Why no fizzbuzz being printed out?

This is my code. I am not getting any Fizz buzz printed. I am only getting numbers. Could anyone explain why? Thanks
printOut = "";
for (var x=1; x < 101 ; x++) {
switch(x) {
case((x%3) == 0):
printOut+="\n"+ "Fizz" ;
break;
case((x%5) == 0):
printOut+="\nBuzz";
break;
default:
printOut+="\n" + x ;
break;
}
}
console.log(printOut);
check how you're using the switch statement: https://developer.mozilla.org/en-US/docs/Web/JavaScript/Reference/Statements/switch
in the switch line x is your expression and ((x%5) == 0) is your value. I think what you mean to do is a handful of if/else statements.

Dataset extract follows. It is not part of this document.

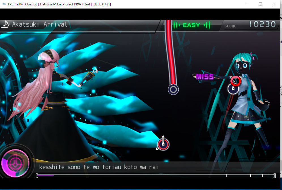Click the music note icon beside song title
Screen dimensions: 282x190
(5, 24)
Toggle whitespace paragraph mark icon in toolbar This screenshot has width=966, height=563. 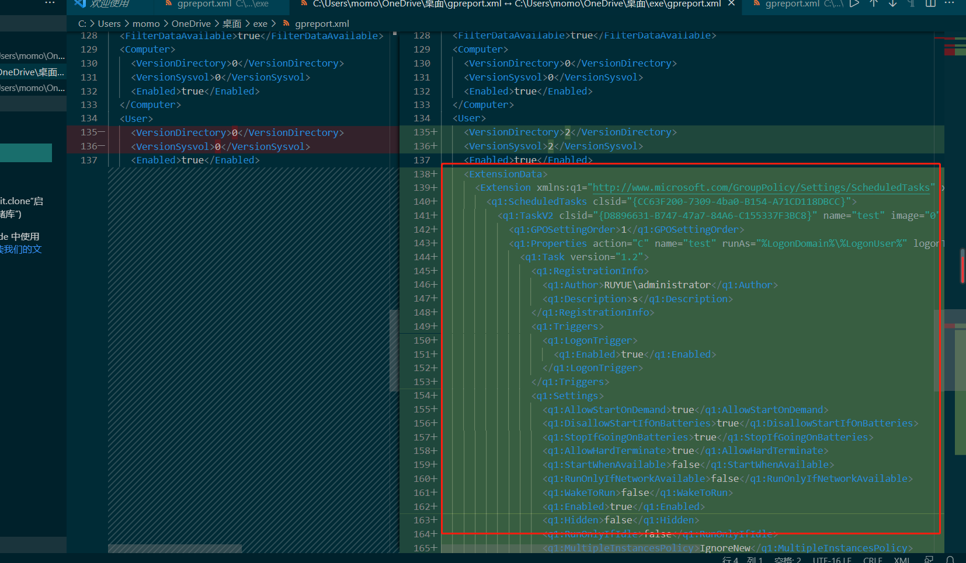(911, 4)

You're using the switch statement improperly. Each case (value): is basically supposed to be run whenever x equals value.
To solve this problem, simply remove the switch statement entirely, and substitute ifs for each case:
for (var x = 1; x < 101; x++) {
if ((x % 3) == 0)
printOut += "\n" + "Fizz";
else if ((x % 5) == 0)
printOut += "\nBuzz";
else
printOut += "\n" + x;
}
You are trying to match the value of x with expressions whose values are either true or false. You can pass true in the switch and the switch will "match" with the first case statement that evaluates as true.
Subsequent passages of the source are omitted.